> TEXTE FOURNI:
┏━━
Vendredi 8 décembre, au terme d’un marathon de trente-cinq heures de négociations tendues, les institutions européennes ont, en principe, mis fin à quatre ans de processus législatif autour de l’AI Act. Mais, pour la France, l’accord politique trouvé sur le règlement européen de l’intelligence artificielle (IA) ne clôt pas les débats. Selon nos informations, Paris espère, dans les réunions techniques qui ont commencé la semaine du lundi 11 décembre, infléchir les modalités d’application de certains points du texte : ceux-ci concernent la régulation des modèles d’IA capables de créer du texte ou des images, comme ceux des américains OpenAI ou Google, mais aussi de start-up françaises comme Mistral AI ou LightOn.
Fait inhabituel, le ministre délégué au numérique, Jean-Noël Barrot, a, dès samedi 9 décembre au matin, relativisé le compromis scellé sur l’AI Act, qualifié de simple « étape ». « Il faut éviter d’écraser les innovateurs européens sous une réglementation trop lourde, donc nous allons examiner très attentivement l’accord trouvé cette nuit », a-t-il prévenu sur France Inter, anticipant « les discussions qui vont nécessairement se poursuivre pour régler un certain nombre de détails ».
« Le texte a été agréé. Il n’est plus ouvert à la discussion », lui a rétorqué, le 10 décembre, dans La Tribune Dimanche, le commissaire européen Thierry Breton. Sur les modèles d’IA concernés, un « équilibre » a été trouvé grâce à la réaction « d’un certain nombre d’Etats membres, dont la France et l’Allemagne », alors que la position initiale du Parlement européen était « trop radicale », a-t-il estimé.
┗━━
> QUESTIONS DE COMPRÉHENSION:
A. Selon le texte sur l'AI Act, combien de temps ont duré les négociations qui ont abouti à l'accord du vendredi 8 décembre ?
B. Poursuivez le texte sur l'AI Act après sa dernière phrase.

> DONNÉES FOURNIES:
┏━━
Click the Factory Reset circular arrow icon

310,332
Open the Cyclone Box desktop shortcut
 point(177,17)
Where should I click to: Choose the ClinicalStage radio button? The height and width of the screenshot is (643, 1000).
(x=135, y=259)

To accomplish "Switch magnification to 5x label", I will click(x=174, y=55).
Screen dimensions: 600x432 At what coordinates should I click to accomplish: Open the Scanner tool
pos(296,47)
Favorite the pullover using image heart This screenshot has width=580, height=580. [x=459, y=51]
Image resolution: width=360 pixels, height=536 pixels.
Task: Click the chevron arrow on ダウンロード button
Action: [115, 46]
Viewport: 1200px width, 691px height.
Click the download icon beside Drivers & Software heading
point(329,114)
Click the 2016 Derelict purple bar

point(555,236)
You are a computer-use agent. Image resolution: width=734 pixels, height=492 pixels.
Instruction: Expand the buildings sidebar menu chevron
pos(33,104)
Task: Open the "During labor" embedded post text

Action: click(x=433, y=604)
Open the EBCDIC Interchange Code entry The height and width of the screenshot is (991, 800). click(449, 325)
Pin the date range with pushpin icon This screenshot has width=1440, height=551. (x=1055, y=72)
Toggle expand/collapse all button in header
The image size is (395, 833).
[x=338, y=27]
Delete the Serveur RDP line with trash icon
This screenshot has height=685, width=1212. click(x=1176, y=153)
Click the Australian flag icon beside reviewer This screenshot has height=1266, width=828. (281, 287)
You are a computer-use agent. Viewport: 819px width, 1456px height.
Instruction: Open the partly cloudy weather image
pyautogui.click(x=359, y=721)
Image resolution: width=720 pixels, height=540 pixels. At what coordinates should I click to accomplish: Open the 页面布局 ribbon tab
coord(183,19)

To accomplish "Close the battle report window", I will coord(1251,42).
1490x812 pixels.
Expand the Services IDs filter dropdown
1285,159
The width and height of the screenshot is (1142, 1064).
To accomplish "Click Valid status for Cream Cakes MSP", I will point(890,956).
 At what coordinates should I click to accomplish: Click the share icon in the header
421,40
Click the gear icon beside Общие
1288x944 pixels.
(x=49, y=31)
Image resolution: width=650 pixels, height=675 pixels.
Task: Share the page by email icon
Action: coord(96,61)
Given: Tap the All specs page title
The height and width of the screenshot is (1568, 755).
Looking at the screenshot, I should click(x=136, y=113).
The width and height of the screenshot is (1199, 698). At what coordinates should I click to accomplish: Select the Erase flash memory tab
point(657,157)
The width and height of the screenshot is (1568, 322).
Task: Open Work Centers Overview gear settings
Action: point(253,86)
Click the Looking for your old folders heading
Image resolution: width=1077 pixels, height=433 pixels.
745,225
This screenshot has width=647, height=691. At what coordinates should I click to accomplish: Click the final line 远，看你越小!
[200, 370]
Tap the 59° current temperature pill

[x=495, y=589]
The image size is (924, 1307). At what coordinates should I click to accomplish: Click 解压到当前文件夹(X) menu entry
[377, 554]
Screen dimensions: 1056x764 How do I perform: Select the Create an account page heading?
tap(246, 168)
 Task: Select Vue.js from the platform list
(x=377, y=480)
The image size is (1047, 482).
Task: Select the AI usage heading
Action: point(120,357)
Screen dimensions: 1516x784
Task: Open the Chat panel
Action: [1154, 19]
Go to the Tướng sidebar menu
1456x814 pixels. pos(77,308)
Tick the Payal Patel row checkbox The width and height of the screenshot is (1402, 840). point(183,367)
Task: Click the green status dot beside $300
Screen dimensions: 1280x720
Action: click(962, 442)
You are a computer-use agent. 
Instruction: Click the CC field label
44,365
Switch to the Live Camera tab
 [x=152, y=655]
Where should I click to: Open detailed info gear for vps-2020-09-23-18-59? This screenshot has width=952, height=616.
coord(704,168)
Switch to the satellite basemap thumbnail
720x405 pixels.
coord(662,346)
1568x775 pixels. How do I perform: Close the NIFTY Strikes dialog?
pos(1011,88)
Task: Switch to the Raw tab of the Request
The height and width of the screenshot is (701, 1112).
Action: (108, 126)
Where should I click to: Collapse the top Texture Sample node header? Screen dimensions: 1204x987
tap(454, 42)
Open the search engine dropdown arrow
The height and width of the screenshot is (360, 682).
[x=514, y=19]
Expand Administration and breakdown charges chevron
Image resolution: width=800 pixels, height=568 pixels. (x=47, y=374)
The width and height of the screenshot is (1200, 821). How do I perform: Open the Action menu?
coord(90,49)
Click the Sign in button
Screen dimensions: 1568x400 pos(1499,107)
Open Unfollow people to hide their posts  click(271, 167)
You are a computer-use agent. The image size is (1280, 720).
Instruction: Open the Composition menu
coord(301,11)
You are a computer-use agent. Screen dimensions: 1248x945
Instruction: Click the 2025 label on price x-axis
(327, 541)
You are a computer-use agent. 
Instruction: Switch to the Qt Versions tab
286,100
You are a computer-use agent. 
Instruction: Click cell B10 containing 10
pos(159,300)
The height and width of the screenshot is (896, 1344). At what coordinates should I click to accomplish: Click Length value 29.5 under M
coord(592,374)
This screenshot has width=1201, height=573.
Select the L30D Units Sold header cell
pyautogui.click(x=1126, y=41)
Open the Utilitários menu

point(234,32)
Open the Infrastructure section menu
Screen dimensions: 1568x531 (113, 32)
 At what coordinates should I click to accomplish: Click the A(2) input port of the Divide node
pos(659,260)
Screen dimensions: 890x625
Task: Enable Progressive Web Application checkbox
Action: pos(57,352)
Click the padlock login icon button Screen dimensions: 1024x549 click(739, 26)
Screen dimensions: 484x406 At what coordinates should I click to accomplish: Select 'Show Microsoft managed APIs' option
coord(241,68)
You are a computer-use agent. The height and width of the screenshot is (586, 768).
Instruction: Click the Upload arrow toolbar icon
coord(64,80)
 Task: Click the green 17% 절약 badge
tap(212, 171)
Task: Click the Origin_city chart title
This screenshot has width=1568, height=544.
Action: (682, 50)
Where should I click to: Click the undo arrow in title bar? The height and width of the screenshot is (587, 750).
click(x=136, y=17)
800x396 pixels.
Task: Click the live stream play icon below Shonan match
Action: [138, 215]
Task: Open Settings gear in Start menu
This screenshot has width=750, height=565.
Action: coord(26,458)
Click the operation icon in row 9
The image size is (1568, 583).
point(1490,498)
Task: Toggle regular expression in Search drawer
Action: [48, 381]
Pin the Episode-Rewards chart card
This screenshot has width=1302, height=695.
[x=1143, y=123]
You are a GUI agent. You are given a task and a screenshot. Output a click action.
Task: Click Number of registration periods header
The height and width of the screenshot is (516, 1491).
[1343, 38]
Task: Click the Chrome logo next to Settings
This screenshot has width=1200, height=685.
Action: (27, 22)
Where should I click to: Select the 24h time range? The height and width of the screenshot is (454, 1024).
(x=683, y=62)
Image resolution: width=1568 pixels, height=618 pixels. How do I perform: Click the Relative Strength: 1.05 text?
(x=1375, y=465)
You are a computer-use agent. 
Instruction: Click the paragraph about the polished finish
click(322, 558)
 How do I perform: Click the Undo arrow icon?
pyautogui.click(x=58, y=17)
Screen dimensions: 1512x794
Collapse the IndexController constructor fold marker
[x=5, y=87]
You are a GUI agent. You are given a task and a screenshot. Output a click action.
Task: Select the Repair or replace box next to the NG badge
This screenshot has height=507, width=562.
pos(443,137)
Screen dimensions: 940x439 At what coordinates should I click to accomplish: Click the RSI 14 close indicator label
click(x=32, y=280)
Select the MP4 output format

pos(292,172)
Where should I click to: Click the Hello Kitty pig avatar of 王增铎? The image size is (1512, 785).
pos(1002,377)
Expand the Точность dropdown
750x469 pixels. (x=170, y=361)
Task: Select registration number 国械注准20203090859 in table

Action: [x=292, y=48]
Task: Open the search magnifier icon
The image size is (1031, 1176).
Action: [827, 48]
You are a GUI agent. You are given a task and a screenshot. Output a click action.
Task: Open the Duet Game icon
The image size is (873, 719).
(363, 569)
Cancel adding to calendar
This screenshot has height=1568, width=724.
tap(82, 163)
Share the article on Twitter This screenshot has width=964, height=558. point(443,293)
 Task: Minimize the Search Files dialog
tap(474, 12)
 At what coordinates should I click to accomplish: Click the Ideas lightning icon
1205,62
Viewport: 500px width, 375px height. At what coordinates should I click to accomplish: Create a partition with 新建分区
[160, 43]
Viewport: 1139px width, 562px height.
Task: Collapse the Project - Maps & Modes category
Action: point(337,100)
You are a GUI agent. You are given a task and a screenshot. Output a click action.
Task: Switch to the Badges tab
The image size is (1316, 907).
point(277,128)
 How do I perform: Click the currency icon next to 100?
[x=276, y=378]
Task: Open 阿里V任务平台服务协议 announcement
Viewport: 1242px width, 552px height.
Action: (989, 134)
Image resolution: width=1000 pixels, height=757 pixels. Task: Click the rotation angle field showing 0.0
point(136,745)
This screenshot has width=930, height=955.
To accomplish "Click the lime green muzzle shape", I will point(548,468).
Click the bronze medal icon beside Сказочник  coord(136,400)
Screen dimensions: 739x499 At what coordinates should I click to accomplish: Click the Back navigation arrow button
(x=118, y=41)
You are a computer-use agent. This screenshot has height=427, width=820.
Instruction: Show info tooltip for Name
┗━━
> CORRIGÉ DES ACTIVITÉS:
A. Elles ont duré trente-cinq heures.

B.
Protéger les secrets d’affaires
Mais, lundi 11, Emmanuel Macron a réitéré les critiques françaises. « Ce n’est pas une bonne idée de réguler les modèles de fondation plus que les autres » pays, comme le Royaume-Uni, a déclaré le président de la République, en déplacement à Toulouse. « Si on perd des leaders ou des pionniers de l’IA à cause de ça, il faudra y revenir », a-t-il ajouté.
Concrètement, selon nos informations, le gouvernement s’inquiète de l’obligation faite aux fabricants de modèles d’IA de « rendre public un résumé suffisamment détaillé » des données utilisées pour entraîner leurs logiciels. « Accéder à une transparence complète (…), notamment des adresses des pages Web utilisées, reviendrait à signer la mort de l’entreprise », a estimé, lundi, le fondateur de Mistral AI, Arthur Mensch, dans Les Echos. Et « 95 % du savoir-faire technologique de Mistral, c’est la composition de sa base de données », a-t-il assuré.